▸ OBJETIVO
Reproduce el tramo de los ítems que va desde el comienzo hasta la línea que contiene "coord(461,61)", ambos extremos incluidos, cambiando "screenshot" por "screen capture" y sin ninguna otra modificación.

(Datos de ubicación de elementos y de texto)
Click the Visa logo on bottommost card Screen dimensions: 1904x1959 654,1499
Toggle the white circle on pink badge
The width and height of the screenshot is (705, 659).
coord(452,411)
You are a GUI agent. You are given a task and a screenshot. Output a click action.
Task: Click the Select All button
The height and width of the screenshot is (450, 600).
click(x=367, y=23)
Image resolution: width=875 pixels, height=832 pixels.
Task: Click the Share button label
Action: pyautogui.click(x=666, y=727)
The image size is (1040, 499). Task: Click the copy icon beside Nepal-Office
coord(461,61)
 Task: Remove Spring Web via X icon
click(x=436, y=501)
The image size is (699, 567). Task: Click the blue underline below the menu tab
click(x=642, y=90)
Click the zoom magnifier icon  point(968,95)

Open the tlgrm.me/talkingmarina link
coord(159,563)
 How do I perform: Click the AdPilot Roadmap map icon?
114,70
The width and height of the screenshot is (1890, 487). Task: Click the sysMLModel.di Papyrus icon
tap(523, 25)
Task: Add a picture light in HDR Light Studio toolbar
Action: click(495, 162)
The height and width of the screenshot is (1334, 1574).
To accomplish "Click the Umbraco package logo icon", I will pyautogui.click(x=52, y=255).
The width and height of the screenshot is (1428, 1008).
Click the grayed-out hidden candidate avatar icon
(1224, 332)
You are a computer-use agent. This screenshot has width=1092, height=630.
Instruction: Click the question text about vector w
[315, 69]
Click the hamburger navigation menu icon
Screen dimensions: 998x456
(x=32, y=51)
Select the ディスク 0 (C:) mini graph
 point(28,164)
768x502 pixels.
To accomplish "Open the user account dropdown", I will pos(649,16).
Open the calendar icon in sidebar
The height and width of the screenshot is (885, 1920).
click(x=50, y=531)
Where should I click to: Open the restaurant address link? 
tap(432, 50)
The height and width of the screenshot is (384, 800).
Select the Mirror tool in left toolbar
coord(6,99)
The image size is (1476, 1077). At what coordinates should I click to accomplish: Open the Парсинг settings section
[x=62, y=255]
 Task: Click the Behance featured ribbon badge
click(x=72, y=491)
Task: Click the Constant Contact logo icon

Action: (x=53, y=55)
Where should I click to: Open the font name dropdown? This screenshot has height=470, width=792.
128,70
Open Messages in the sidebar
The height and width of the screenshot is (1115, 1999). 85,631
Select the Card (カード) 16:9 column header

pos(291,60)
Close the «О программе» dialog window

▸ SOLUCIÓN
Click the Visa logo on bottommost card Screen dimensions: 1904x1959 654,1499
Toggle the white circle on pink badge
The width and height of the screen capture is (705, 659).
coord(452,411)
You are a GUI agent. You are given a task and a screen capture. Output a click action.
Task: Click the Select All button
The height and width of the screen capture is (450, 600).
click(x=367, y=23)
Image resolution: width=875 pixels, height=832 pixels.
Task: Click the Share button label
Action: pyautogui.click(x=666, y=727)
The image size is (1040, 499). Task: Click the copy icon beside Nepal-Office
coord(461,61)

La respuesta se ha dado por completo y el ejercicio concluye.